A friend of mine has a toddler; a very verbal toddler.  She can and will repeat anything you say, both when you are trying to get her to say it and when you aren’t.  In the car the other day, she spontaneously said, “shut up” (something she has overheard being said to the dog at home) and later that afternoon she worked her way through saying “Purplicious!”

This same little girl is in the stage of putting together 2 or more words.  She says things like “more please”, “sit down”, and “hold you”.  She uses “more please” and “sit down” correctly but she says, “hold you” when she wants YOU to hold HER, she should say, “hold me”. Hearing her say, “hold you” sparked these two questions: how do little kids go from simply repeating words and phrases to making sentences and accurately using language? How can parents help with this transition?
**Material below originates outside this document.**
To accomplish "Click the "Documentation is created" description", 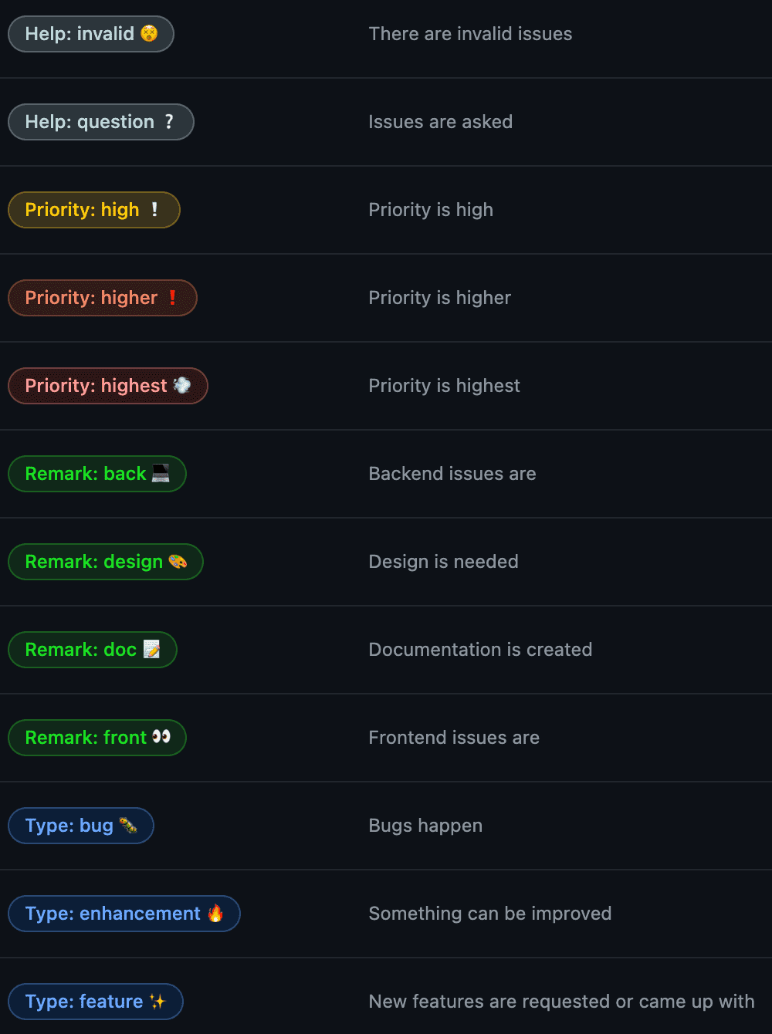I will click(480, 650).
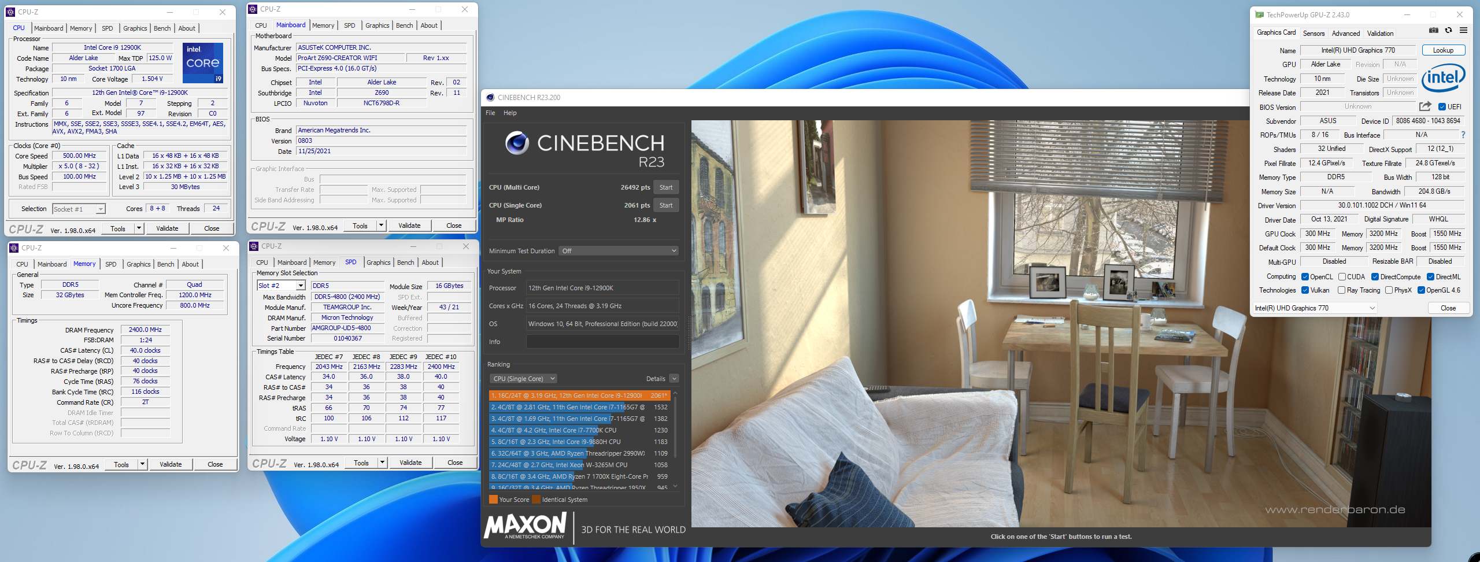Open the GPU-Z hamburger menu icon

(1463, 31)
This is a question that I truly didn’t know how to answer so I had to go digging through the literature on language production and development.  The results of my search further solidified the need for this type of blog.  First off, there is nearly nothing that can be found about language development online that has been created for parents of typically developing children (this is psychological political correctness for “normal” kids).  Most of what you find online is how to determine and what to do if your child seems to be delayed with his or her language development.  There are charts about milestones and the numbers of words that children are supposed to say by certain ages, but there is hardly anything about how parents can help their children learn language… I could go on forever about what is not out there, but the point is I dug into the literature (the millions of research-based journal articles that have been published in journals that most of the public doesn’t have access to without paying a hefty fee) and found some very wordy, complex, research about language development that I have been struggling to understand.  How in the world a mother with a full time job and two kids could find the time and energy to possibly dig up, read, and understand all of this is beyond me.  So I’m doing it for you. That is the point of this blog and I’m really glad that I can help translate some of this jargon-filled research into information that parents can actually use and understand.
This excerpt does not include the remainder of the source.